Uitspraak
1.Procesverloop in cassatie
2.Beoordeling van het eerste en het tweede cassatiemiddel
3.Beoordeling van het derde cassatiemiddel
4.Beslissing
6 juni 2023.
Hoge Raad
In deze zaak heeft de Hoge Raad op 6 juni 2023 uitspraak gedaan in een cassatieprocedure tegen een arrest van het gerechtshof Amsterdam van 31 maart 2020. De verdachte, geboren in 1958, was betrokken bij het medeplegen van voorbereidingshandelingen voor de invoer van cocaïne vanuit het Caribisch deel van het Koninkrijk der Nederlanden naar Nederland, en was tevens deelnemer aan een criminele organisatie die zich bezighield met deze invoer. De zaak betreft ook het voorhanden hebben van patronen in het kader van de Wet wapens en munitie.
De Hoge Raad heeft het beroep ingesteld door de verdachte, vertegenwoordigd door zijn advocaat N. van Schaik. De advocaat-generaal A.E. Harteveld heeft geconcludeerd tot vernietiging van de bestreden uitspraak, maar alleen wat betreft de opgelegde straf, en tot vermindering daarvan.
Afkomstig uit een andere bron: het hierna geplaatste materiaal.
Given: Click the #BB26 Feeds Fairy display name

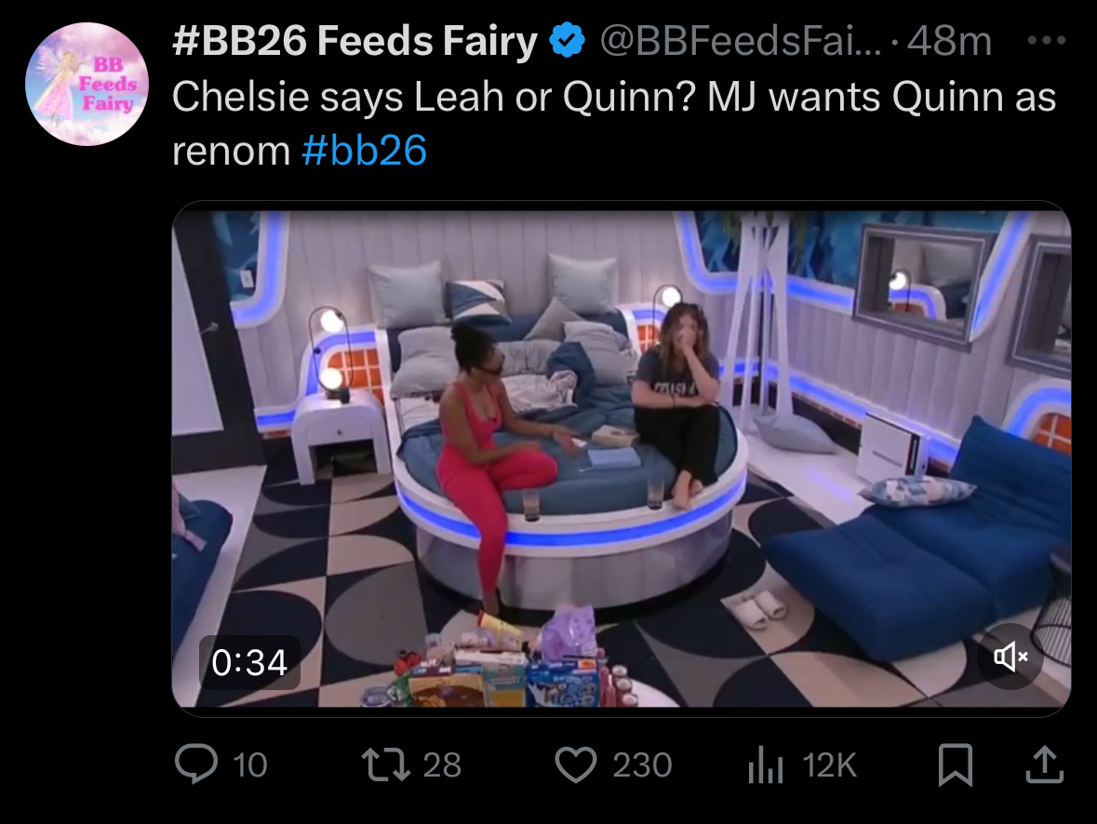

De Hoge Raad heeft de klachten over de uitspraak van het hof beoordeeld en geconcludeerd dat deze niet kunnen leiden tot vernietiging van de uitspraak, met uitzondering van de opgelegde gevangenisstraf.
Het derde cassatiemiddel, dat betrekking had op de overschrijding van de redelijke termijn in de cassatiefase, is gegrond bevonden. De Hoge Raad heeft vastgesteld dat de stukken te laat door het hof zijn ingezonden, wat heeft geleid tot een overschrijding van de redelijke termijn zoals bedoeld in artikel 6 lid 1 van het Europees Verdrag tot bescherming van de rechten van de mens. Dit heeft de Hoge Raad doen besluiten de opgelegde gevangenisstraf van achttien maanden te verminderen met twee maanden, resulterend in een nieuwe straf van zestien maanden. De overige onderdelen van het beroep zijn verworpen.